3 April 2020: Here’s an interesting fact. At the end of 2015, J.P. Morgan’s securities services business reported Q4 revenues of USD933m, and AuC of USD19.9trn. At the end of 2019, the same business reported AuC of USD26.8trn, and Q4 revenues of USD1.1bn. In case you are too weary from quarantine or lockdown or Netflix overload, I did the work for you: AuC rose by 34.7pct over those four years, and yet revenue was only up 13.7pct.

Now, you may think it’s unfair to single out J.P. Morgan, even though it is clear that the admittedly challenged senior management team has no clue about the value of different assets. But it is just an example; others are in a similar jam. The difference is that most of J.P. Morgan’s competitors have already figured out that simply gathering assets doesn’t equate to success, let alone prosperity. No one, except apparently J.P. Morgan, wants to take on low-value takeaway mandates from ’40 Act managers or public pension plans. But what to do instead?

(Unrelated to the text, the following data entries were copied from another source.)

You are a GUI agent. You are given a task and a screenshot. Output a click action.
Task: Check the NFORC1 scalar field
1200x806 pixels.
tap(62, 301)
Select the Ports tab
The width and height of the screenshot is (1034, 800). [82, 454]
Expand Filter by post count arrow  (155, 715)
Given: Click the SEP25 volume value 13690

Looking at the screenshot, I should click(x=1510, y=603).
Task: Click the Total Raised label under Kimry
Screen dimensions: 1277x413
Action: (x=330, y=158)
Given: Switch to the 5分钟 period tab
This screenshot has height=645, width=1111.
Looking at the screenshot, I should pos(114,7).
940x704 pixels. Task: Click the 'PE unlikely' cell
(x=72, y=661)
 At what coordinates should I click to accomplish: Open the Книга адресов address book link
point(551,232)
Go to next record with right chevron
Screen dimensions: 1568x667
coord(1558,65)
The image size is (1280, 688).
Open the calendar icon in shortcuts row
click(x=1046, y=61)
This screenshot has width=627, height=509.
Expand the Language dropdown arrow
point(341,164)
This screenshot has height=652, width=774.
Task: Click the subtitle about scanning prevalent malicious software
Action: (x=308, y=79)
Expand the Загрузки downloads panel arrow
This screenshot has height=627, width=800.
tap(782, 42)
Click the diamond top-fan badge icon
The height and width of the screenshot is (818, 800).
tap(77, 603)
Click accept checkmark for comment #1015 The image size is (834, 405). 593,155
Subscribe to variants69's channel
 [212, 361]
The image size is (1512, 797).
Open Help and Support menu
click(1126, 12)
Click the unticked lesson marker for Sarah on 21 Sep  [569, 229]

In the U.S., State Street’s thinking was ahead of the curve. Even back in the early nineties, the bank was thinking about how to intermediate in all areas of the trade cycle: Marsh Carter’s famous egg chart. It took a while, but that chart is all but filled in today with State Street products and services. Other smart firms can also see the direction of travel. Northern Trust has started talking about the “whole office”, rather than front, middle and back as separate business lines. It is building a genuinely ground-breaking front office solution for asset owners, and has put together a nifty integrated trading platform that enables clients to outsource pretty much everything that is non-core. Northern, like State Street, sees itself evolving towards a fintech model of product development and engineering – and culture.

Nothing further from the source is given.